- Born: November 4, 1902 Racine, Wisconsin, U.S.
- Died: August 30, 1987 (aged 84) Los Angeles, California, U.S.
- Occupation: Bookseller · Publisher · Collector · Poet · Intellectual
- Years active: 1925–1987
- Known for: Founder of Zeitlin & Ver Brugge Booksellers; co‑founder of Primavera Press and Rounce & Coffin Club; central figure in L.A. literary and print arts scene
- Spouse: Josephine Ver Brugge (m. 1939)
- Children: Four

= Jacob Zeitlin =

American poet and bookseller (1902-1987)

Jacob Israel Zeitlin (November 4, 1902 - August 30, 1987) was an American bookseller, publisher, collector, poet and intellectual in Los Angeles in the mid-twentieth century.

==Early life and career==

Jacob Zeitlin was born in Racine, Wisconsin, but moved with his family to Fort Worth, Texas in his childhood and to Los Angeles in 1925. For many years, Zeitlin lived in the Echo Park area of Los Angeles. He opened his first bookshop in 1928, on Hope Street near 6th Street in downtown Los Angeles, and over the years moved his shop a number of times, its final location being in a converted barn on La Cienega Boulevard. He founded the Primavera Press, to produce fine printed books, and was a co-founder of the Rounce & Coffin Club, which supported and encouraged fine printing in Southern California for many years. During his sixty years as a rare book seller, he, along with his many friends and associates, known as the "Zeitlin circle," was a significant force in the cultural and intellectual life of Los Angeles. In 1963, he testified in a California Supreme Court obscenity hearing on Henry Miller's novel Tropic of Cancer.
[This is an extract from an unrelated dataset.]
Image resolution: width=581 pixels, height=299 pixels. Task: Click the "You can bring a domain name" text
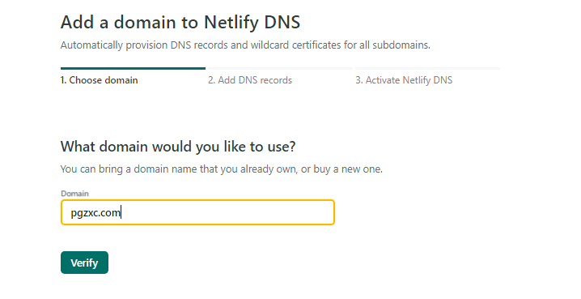[x=129, y=169]
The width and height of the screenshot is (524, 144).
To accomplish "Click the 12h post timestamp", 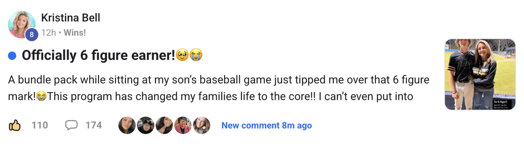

Zeitlin was one of the first people to exhibit the woodcuts of fellow Echo Park resident Paul Landacre and the photographs of Edward Weston, as well as the first in America to exhibit the work of German artist Käthe Kollwitz. Zeitlin was also a poet and the editor of Opinion, a short-lived but influential Angeleno intellectual journal. A liberal in politics, Zeitlin was the campaign manager for Helen Gahagan Douglas' Senatorial campaign. He also lobbied against the La Cienega Boulevard highway, bringing artistic friends such as actor and art dealer Joan Ankrum to Sacramento to protest.

==Personal life and death==

Zeitlin was married to Josephine Ver Brugge, who became his business partner, and together they had four children. He died on August 30, 1987 in West Hollywood, California.

==Archival collections==

Zeitlin's extensive archives and papers are held at the UCLA Library Special Collections.